Current model (hypothesis):

  • Worker agent has a context store with HOT/WARM/COLD tiers
  • Context accumulates as worker handles multiple tasks in a session
  • Tier promotion/demotion happens based on access patterns across all tasks

The problem:

  • Task 3 involved debugging authentication. Worker loaded auth-related context into HOT tier.
  • Task 10 involves building a data export feature. Auth context is still HOT (recent access).
  • Worker's context window now has authentication details that are completely irrelevant to data export.

This is cross-task contamination: context that was relevant to a previous task pollutes the context for the current task.

State of the Art Comparison

From the subagent pattern:

"Each subagent gets a clean, isolated context window."

From 12-Factor Agents:

"Small focused agents, less than 100 tools, less than 20 steps."

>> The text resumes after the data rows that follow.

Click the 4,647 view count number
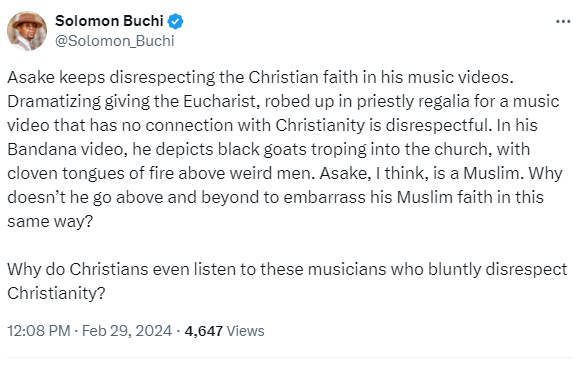587x366 pixels. (204, 331)
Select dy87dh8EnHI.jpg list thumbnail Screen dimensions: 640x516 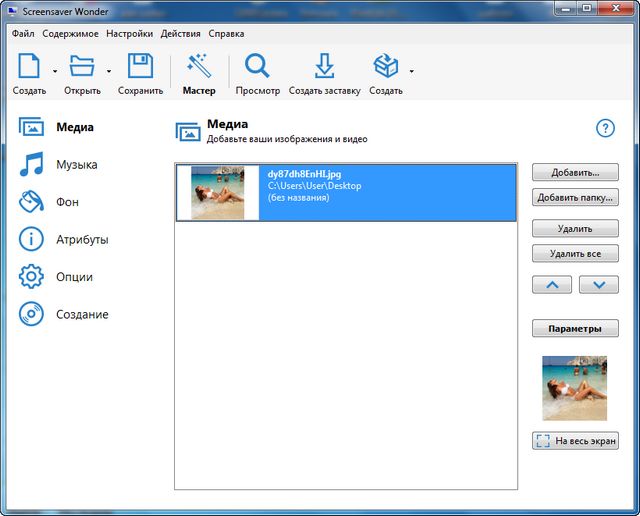point(217,192)
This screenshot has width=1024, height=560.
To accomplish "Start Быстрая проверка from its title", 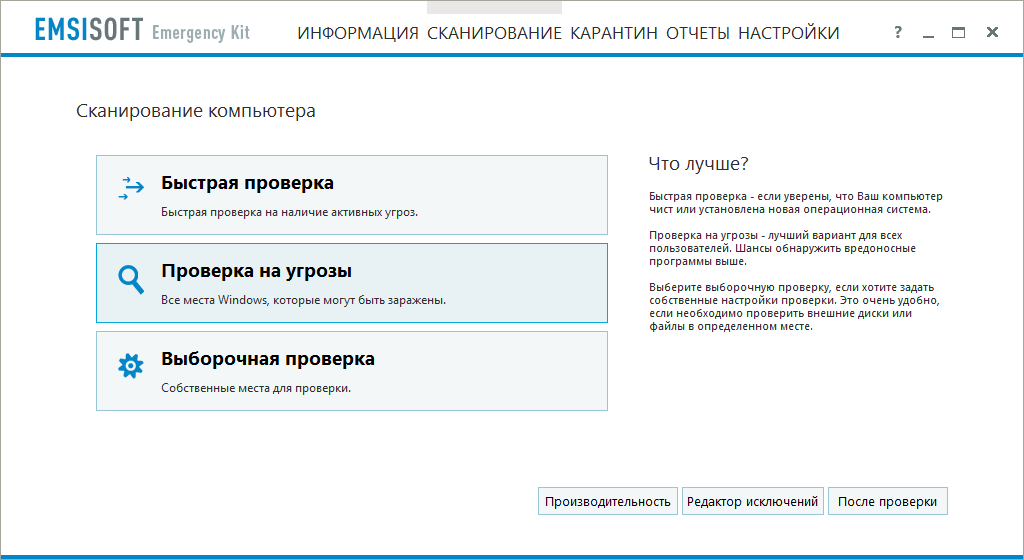I will (247, 184).
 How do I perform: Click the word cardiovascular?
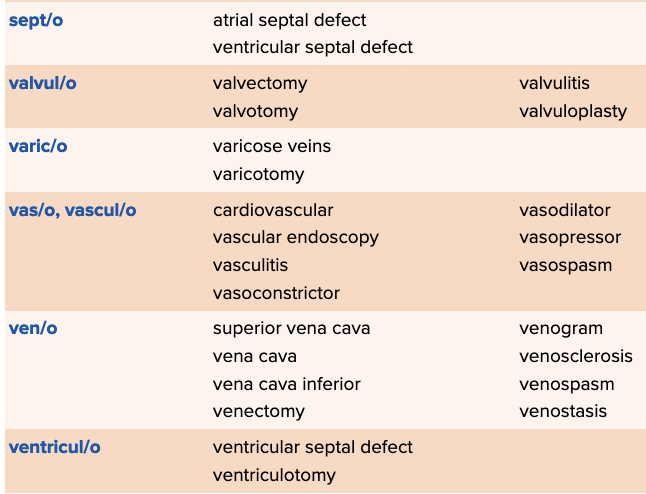273,210
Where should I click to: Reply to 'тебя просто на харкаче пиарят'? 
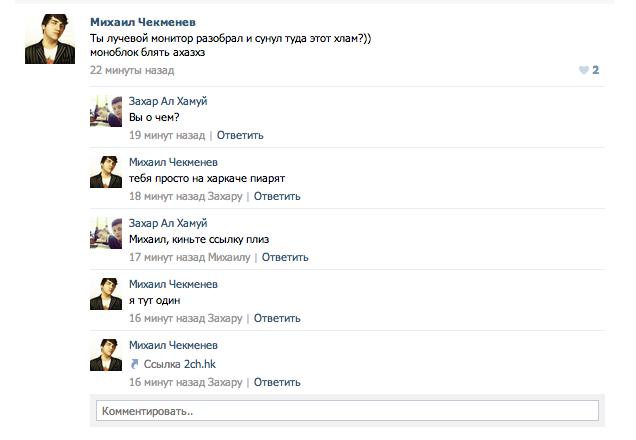(x=277, y=196)
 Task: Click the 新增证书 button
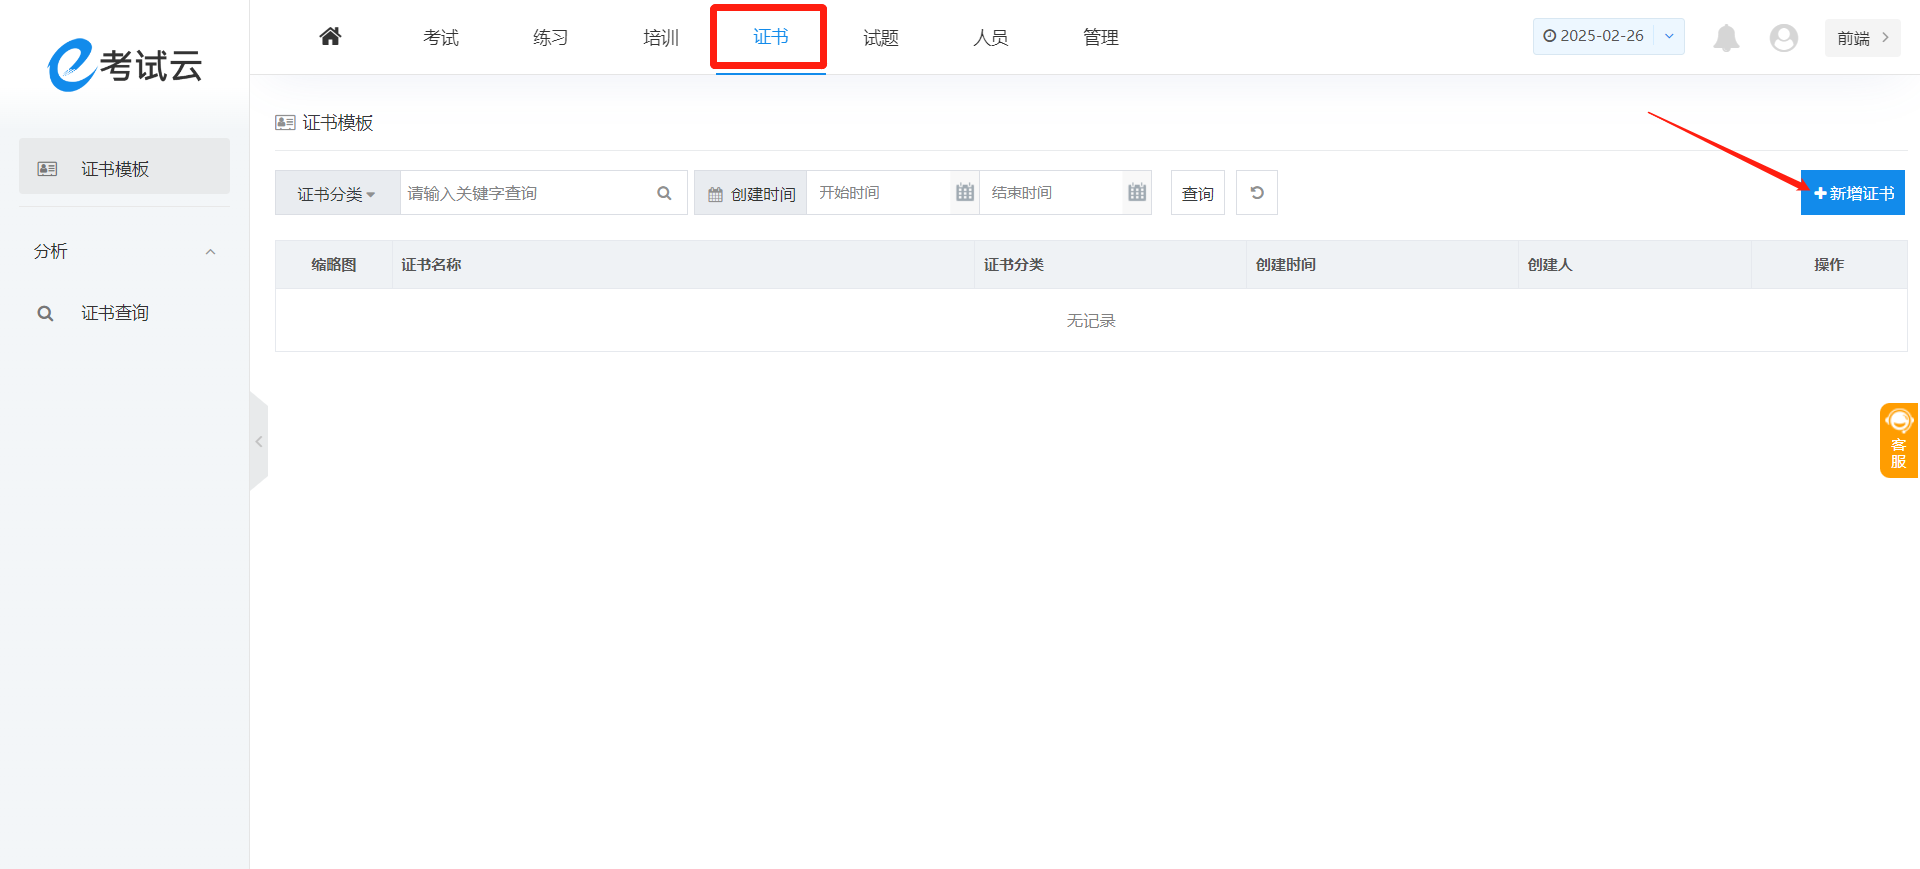(x=1852, y=193)
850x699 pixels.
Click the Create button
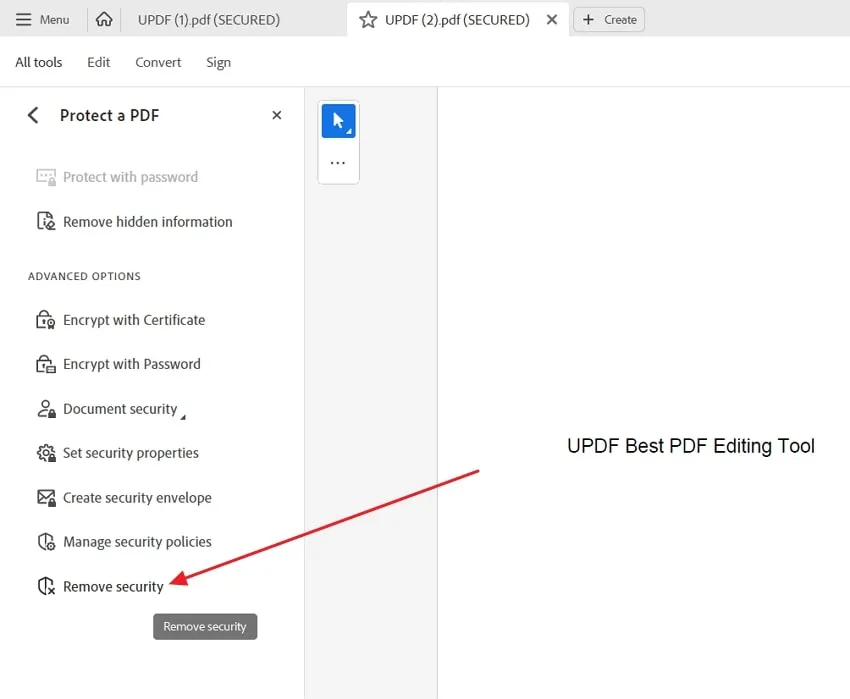(x=608, y=19)
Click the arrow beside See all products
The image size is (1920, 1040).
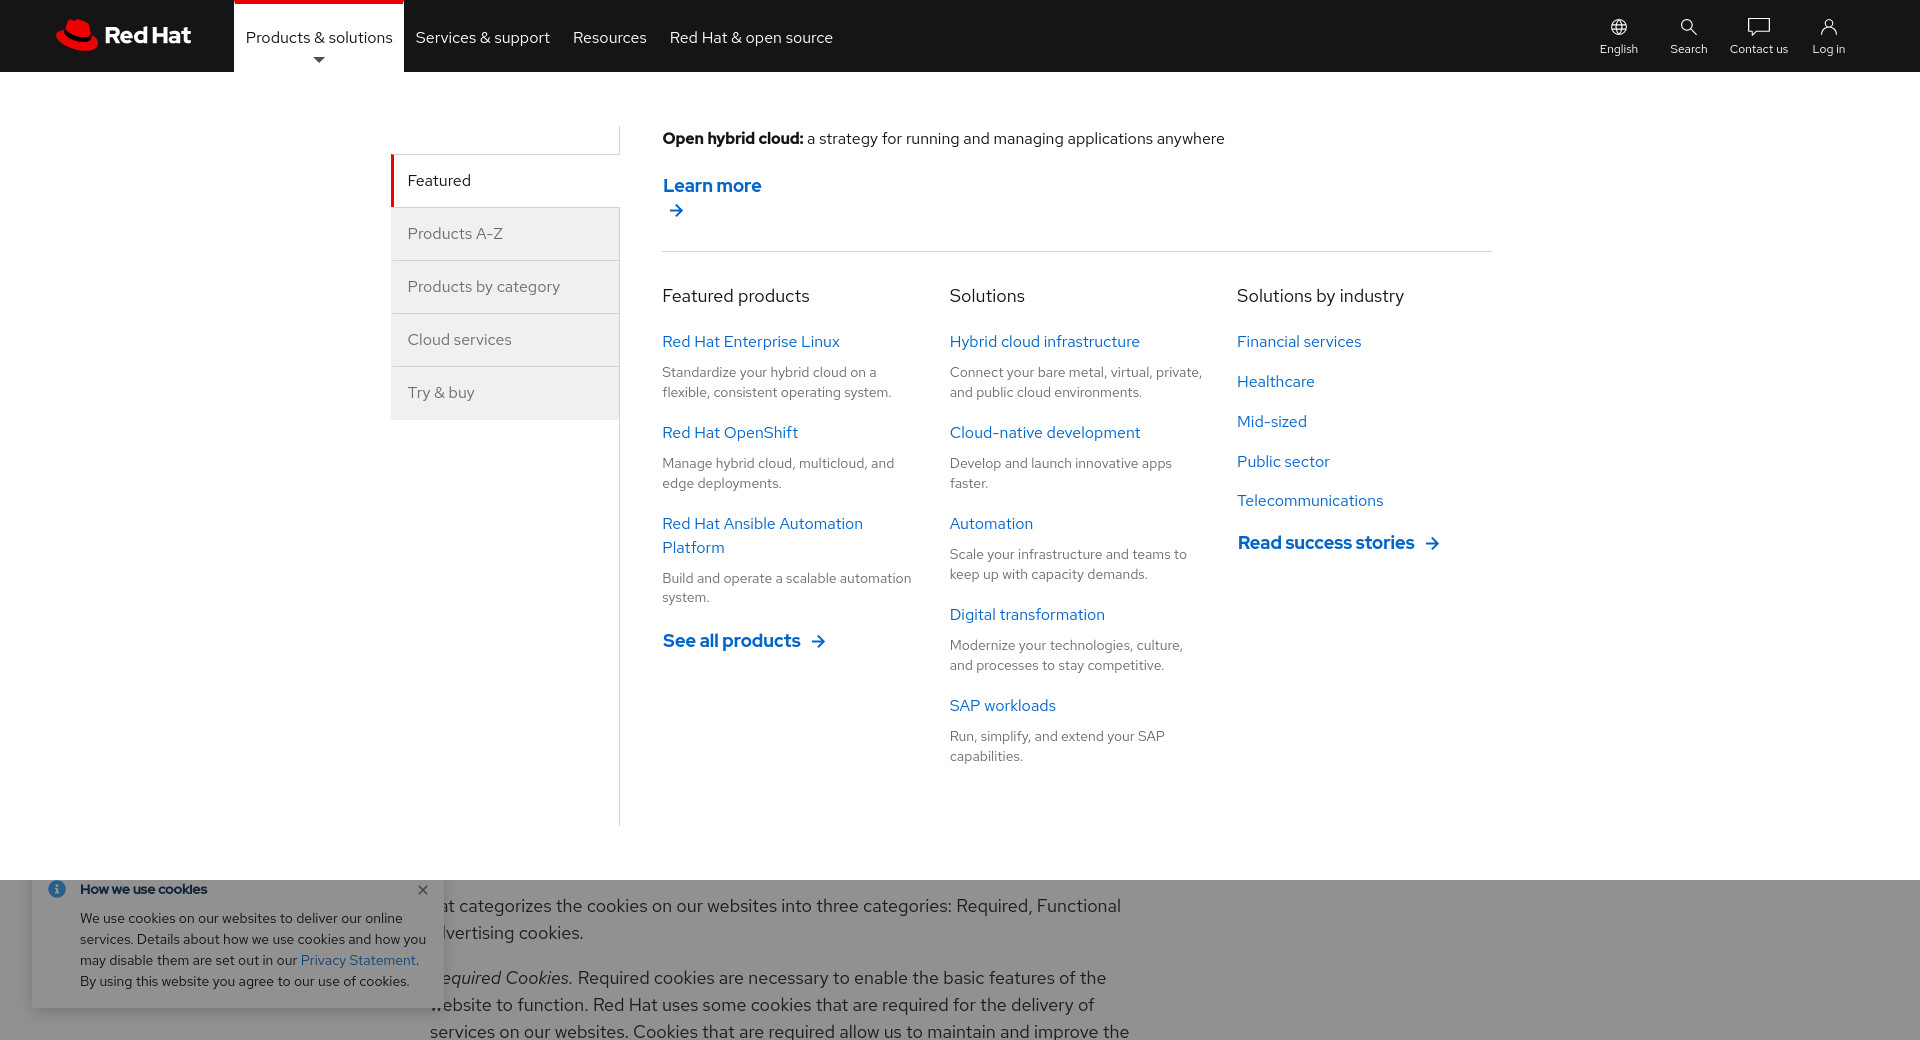[818, 642]
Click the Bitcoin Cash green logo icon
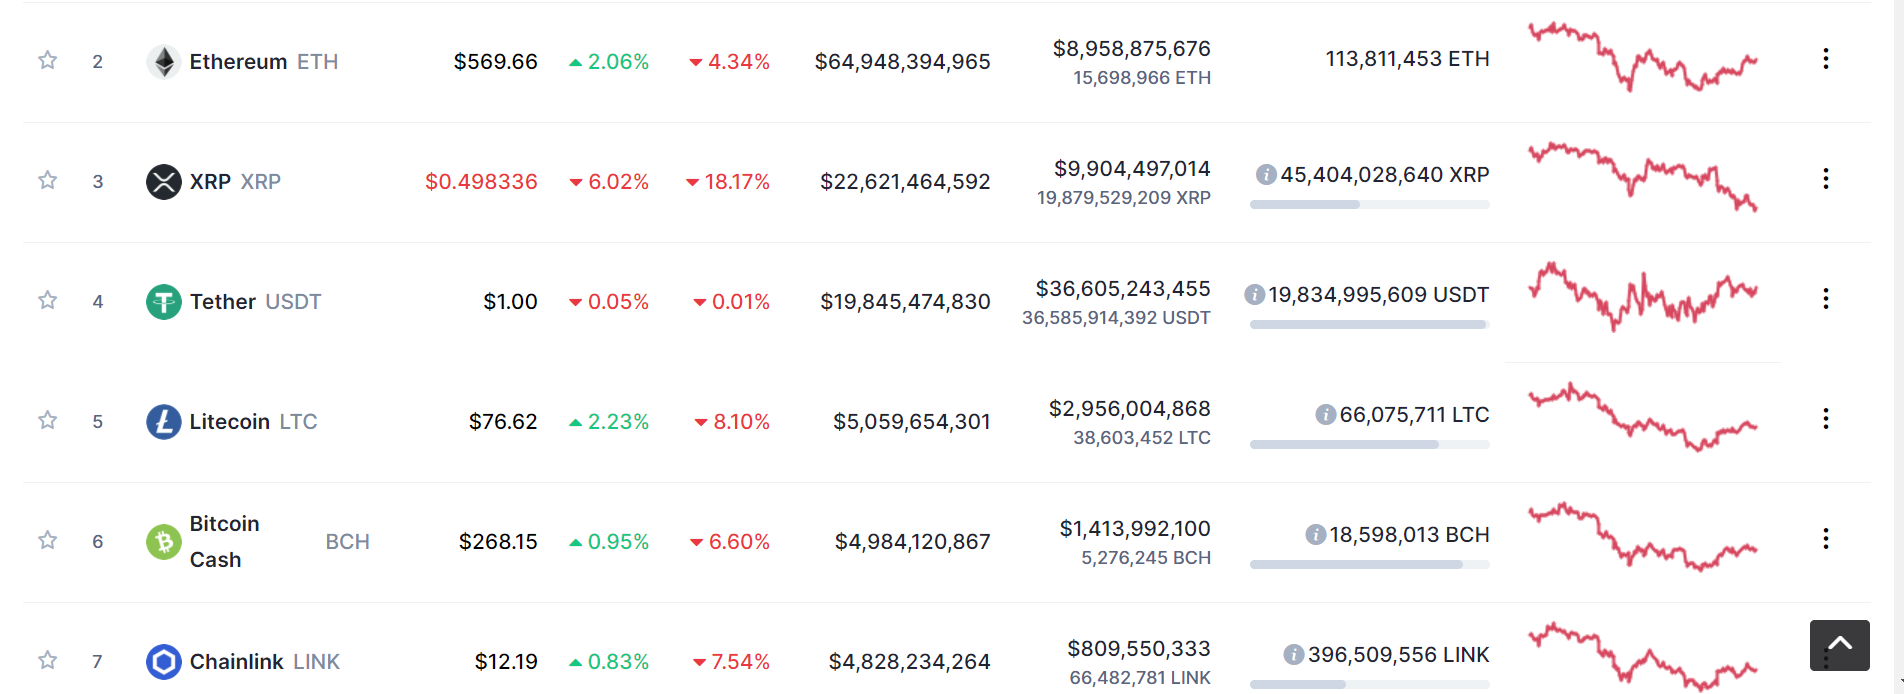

The emphasis is on task-scoped context, not agent-scoped context.

Impact

  1. Relevance dilution: Truly relevant context competes with stale context for attention
  2. Token waste: Paying for context that provides no value to current task
  3. Potential confusion: Model may reference old patterns/code that have since changed
  4. Tier gaming: Frequently accessed across tasks ≠ relevant to current task

Proposed Solutions

Option A: Task-Scoped Tiers

Instead of agent-level tiers, maintain per-task context:

Worker
├── Project Context (shared, stable)
│   └── Architecture, patterns, conventions
├── Task 10 Context (active)
│   └── HOT/WARM/COLD specific to task 10
└── Task Archive (compressed)
    └── Summaries of tasks 1-9

At task start: fresh HOT/WARM/COLD tiers
At task end: summarize, archive, clear

Option B: Relevance Filtering

Keep agent-level tiers but filter by task relevance:

def get_context_for_task(agent_context, current_task):
    relevance_scores = compute_relevance(agent_context, current_task.description)
    return agent_context.filter(relevance > THRESHOLD)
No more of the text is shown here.